Prep 10 mins
Cook 7 mins
A lovely, very simple Asian dish. This is mildly seasoned, but feel free to add chili paste, chili oil or whatever firey substances you like.
- 2 tablespoons vegetable oil
- 2 teaspoons toasted sesame oil
- 2 garlic cloves, minced
- 1 inch piece fresh ginger, minced
- 10 ounces Baby Spinach
- 1 tablespoon soy sauce
- 1 tablespoon sesame seeds, toasted, see note
- 1 teaspoon sesame seeds, toasted, see note
- fresh ground pepper
- 3⁄4 lb sea scallops
- Heat 1 tablespoon of the vegetable oil and 1 teaspoon of the sesame oil in a skillet over high heat. A.
- dd garlic and ginger; cook, stirring, until garlic softens, 1 minute.

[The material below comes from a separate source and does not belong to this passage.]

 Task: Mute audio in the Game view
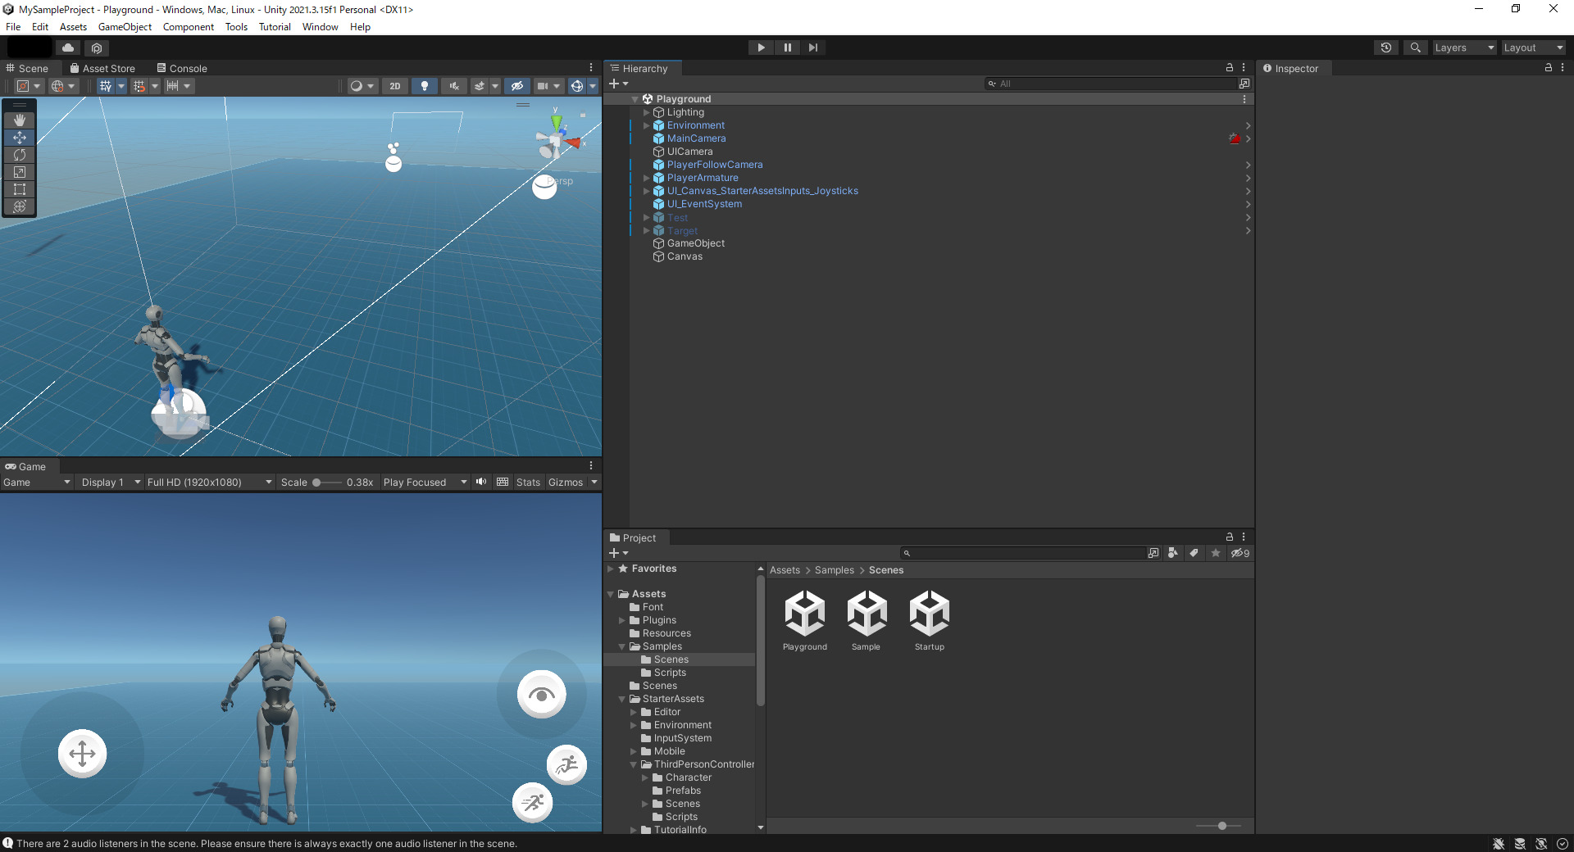pos(481,482)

- Add spinach; cook until leaves soften and heat through, 1 to 2 minutes.
- Add soy sauce, sesame seeds and pepper to taste; toss to combine.
- Cover skillet; keep warm while scallops cook.
- Heat remaining 1 tablespoon vegetable oil and 1 teaspoon sesame oil over medium-high heat in a grill pan or heavy skillet.
- Sear scallops until dark golden, about 2 minutes per side.
- Serve scallops over the spinach.
- Note: To toast sesame seeds, place in a dry skillet over low heat, shaking frequently to prevent burning, until fragrant and barely colored, about 3 minutes.
Very interesting dish. This cooks so quickly that you really need to have your mis en place! I agree with TasteTester, I would double the spinach; I might even try grating the fresh ginger, and perhaps sprinking in a 1/4 teaspoon sugar to the spinach while it cooks. Thanks, Chef Kate! Made for ZWT4.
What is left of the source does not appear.